Ack-Ack

We went down over the big Pacific, Harvey and me. That’s the way they teach it to you in school, the big Pacific. It’s bigger than the other oceans, squat in the middle of the map, like a chunk of Earth was meant to fit between America and Japan (there’s a thought for you). But there ain’t any land there. There was no land under us when the Japanese ack-ack tore up the manifold right under Harvey’s feet. He stayed strapped into his chair but I knew he was dead the second we took the hit. That didn’t stop me from cursing at him to wake up, or try to fly my bird without her wings. And the Pacific got real big then. It got bigger and wider, and bluer. It’s all just one big ocean, really. I remember thinking that when we hit.

Maybe I lost consciousness for a second, but then I remember cutting myself out of my harness and trying – stupidly trying – to get Harvey out of his. We were sinking and I thought, if he goes down how am I ever going to find him in this big blue thing? But I saw the light vanishing above me, and I couldn’t pull him out of the chair.
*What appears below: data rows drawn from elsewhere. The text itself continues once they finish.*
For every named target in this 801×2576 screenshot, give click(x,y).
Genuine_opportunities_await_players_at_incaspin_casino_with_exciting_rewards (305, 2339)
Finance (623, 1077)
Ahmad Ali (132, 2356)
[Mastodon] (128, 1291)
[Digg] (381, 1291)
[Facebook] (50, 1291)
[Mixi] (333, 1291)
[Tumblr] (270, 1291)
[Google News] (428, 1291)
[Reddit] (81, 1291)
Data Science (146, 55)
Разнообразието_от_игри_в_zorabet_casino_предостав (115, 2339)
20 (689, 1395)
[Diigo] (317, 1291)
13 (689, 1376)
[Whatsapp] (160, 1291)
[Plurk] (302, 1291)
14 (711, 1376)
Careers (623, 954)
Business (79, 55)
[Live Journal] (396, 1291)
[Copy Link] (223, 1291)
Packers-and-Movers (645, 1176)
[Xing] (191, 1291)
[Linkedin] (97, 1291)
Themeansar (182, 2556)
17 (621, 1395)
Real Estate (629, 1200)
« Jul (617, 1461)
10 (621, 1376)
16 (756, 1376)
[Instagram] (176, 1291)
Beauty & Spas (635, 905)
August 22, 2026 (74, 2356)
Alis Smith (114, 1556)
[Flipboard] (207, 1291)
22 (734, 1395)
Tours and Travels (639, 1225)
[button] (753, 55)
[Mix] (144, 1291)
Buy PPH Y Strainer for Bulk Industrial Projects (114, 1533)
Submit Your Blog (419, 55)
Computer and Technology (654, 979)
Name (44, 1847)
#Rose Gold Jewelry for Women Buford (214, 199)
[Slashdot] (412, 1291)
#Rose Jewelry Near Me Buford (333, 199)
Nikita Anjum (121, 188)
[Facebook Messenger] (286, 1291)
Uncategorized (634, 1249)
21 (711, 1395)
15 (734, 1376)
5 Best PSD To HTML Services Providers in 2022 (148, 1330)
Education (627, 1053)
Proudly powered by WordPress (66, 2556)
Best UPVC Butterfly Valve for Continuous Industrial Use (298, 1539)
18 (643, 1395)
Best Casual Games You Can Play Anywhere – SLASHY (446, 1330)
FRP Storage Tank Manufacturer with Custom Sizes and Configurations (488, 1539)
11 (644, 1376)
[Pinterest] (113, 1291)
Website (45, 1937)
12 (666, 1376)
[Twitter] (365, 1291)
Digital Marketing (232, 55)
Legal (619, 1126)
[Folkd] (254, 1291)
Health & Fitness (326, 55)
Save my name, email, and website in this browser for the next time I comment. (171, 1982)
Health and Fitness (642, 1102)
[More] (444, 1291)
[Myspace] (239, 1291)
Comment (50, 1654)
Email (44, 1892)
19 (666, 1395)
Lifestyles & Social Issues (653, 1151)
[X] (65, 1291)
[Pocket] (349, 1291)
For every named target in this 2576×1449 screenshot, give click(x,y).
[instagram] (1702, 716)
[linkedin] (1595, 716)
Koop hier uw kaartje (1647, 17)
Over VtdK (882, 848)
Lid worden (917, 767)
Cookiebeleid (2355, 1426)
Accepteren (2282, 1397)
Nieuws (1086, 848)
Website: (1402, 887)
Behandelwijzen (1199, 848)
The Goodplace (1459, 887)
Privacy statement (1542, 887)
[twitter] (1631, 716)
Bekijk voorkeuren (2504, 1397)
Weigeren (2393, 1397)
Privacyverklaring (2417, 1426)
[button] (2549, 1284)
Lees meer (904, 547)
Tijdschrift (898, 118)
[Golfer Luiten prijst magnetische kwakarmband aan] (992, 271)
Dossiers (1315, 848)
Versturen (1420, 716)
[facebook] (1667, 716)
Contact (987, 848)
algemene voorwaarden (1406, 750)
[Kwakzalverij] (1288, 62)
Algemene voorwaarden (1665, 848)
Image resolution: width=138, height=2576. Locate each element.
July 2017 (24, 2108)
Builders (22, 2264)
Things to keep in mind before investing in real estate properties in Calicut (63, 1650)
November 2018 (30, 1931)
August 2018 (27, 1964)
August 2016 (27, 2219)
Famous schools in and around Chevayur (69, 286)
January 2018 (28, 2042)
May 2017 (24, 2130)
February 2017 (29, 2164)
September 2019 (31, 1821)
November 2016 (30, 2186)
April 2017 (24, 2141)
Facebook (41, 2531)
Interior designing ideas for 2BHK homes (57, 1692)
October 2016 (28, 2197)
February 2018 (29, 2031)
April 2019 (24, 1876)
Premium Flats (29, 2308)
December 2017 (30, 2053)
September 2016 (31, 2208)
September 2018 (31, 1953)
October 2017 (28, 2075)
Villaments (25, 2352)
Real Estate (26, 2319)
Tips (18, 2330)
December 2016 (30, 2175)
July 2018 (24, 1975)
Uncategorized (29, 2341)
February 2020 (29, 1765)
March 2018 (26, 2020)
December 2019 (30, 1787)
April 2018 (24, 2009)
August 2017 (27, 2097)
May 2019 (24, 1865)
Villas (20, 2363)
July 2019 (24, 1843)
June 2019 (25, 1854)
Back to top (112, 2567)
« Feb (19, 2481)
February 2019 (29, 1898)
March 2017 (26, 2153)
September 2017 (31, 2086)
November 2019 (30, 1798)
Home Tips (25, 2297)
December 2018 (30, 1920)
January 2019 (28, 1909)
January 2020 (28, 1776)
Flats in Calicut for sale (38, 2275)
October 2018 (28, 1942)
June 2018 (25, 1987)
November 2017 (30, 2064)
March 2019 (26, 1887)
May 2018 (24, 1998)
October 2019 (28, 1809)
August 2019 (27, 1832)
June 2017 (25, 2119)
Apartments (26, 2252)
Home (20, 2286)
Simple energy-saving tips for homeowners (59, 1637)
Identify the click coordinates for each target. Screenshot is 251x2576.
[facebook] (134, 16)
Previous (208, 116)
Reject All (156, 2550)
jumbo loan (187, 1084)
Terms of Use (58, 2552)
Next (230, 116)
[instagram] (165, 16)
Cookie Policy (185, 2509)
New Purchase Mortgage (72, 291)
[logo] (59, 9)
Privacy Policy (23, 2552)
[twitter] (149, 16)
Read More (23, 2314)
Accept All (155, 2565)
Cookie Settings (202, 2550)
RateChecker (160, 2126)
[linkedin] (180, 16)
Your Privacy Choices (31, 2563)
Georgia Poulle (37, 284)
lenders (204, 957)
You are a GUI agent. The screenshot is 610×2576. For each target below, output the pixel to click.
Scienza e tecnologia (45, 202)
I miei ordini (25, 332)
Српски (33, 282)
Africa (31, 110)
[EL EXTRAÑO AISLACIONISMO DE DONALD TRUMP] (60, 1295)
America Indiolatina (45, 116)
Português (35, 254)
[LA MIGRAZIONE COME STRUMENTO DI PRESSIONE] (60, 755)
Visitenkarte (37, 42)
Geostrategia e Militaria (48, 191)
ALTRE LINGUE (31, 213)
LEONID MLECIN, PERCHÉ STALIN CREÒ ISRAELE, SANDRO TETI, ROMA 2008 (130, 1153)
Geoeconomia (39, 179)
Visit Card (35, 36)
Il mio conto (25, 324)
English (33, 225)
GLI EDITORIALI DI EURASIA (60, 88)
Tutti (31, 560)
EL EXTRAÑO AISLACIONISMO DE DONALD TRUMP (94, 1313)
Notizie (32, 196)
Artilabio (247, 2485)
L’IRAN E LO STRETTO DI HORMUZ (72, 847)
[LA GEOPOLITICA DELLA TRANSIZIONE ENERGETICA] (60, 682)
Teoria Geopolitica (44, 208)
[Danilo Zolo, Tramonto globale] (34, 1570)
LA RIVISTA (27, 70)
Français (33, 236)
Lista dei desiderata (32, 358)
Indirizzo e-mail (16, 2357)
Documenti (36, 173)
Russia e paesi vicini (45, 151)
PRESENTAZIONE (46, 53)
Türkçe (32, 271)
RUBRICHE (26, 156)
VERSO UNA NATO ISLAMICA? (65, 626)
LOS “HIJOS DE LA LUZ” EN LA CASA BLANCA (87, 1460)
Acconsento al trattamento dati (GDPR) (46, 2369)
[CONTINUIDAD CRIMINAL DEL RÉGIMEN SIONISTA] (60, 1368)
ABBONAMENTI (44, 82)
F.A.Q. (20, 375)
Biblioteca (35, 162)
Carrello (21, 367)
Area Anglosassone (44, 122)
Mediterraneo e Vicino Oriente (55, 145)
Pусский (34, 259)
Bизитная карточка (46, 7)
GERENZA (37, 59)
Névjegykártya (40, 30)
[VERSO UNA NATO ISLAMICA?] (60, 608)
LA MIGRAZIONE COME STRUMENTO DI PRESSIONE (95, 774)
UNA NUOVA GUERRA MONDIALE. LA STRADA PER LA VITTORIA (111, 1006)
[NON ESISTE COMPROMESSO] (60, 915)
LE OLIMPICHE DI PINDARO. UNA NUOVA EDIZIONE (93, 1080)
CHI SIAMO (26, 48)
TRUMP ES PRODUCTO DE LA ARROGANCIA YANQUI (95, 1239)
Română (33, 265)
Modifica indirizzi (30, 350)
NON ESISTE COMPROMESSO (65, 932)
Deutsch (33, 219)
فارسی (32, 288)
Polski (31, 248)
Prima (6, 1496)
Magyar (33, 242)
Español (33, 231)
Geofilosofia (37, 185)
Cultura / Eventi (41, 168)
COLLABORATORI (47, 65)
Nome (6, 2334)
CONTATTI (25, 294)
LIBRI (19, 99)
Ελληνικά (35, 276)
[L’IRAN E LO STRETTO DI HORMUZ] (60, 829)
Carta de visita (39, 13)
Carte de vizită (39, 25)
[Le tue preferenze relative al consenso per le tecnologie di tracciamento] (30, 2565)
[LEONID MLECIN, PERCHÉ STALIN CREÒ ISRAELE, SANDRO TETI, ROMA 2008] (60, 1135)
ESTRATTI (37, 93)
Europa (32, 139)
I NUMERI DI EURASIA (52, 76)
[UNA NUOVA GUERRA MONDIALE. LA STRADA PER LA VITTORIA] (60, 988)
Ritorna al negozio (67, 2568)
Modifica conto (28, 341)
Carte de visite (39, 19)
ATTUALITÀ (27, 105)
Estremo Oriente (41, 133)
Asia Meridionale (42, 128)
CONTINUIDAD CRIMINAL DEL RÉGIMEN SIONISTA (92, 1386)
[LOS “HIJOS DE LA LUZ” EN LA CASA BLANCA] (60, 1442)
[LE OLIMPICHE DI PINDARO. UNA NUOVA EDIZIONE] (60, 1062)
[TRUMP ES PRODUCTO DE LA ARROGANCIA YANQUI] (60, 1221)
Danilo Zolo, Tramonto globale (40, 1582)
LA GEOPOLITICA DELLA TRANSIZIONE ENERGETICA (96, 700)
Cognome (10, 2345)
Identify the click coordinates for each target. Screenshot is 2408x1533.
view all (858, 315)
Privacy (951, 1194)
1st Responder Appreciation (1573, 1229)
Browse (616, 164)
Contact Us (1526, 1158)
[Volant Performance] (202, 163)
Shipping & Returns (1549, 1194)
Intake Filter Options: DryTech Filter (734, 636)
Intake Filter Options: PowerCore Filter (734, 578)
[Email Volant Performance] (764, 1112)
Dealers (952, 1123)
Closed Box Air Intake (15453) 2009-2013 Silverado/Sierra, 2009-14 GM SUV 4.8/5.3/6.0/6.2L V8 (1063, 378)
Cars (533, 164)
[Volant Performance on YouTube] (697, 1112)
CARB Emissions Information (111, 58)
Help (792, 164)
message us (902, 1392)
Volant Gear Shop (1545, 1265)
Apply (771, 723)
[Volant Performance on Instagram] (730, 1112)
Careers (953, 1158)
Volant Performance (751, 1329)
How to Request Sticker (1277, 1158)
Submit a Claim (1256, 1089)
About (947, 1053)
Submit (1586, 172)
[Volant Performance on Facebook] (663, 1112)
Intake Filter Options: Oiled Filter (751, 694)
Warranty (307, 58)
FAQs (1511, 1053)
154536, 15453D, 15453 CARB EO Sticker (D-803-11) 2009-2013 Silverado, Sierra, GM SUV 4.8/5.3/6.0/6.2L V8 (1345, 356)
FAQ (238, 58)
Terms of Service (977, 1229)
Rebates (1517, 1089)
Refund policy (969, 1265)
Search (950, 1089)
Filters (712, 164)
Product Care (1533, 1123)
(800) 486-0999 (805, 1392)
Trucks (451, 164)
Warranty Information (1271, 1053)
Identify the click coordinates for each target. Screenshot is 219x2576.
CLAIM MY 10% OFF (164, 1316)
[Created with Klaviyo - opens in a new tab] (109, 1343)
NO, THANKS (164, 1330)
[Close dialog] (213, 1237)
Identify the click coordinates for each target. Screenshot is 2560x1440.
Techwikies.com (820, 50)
I came to find only hours later that my wrist was broken. The shock had dulled all the pain in me; a lot of the sense, too. It wasn’t until I was wet and freezing and drifting in the swells that I got a handle on all the broken pieces barely keeping me together.

If you could point to a map, at that exact moment, I must have been smack dab in the middle of the world’s one ocean. That’s a lonelier place than I’ve ever been. It wasn’t what Harvey deserved, and I stayed mad about that for years. Really. it didn’t matter to me that Japan wanted their own piece of the world, and you couldn’t tell me them soldiers as signed up to be Hitler’s boys were any better than they should have been. Smack dab in the middle of the Pacific, I was tired, I was scared, I was mad. I had to save one and let the others die, or I’d be next. So I kept the one that kept me alive.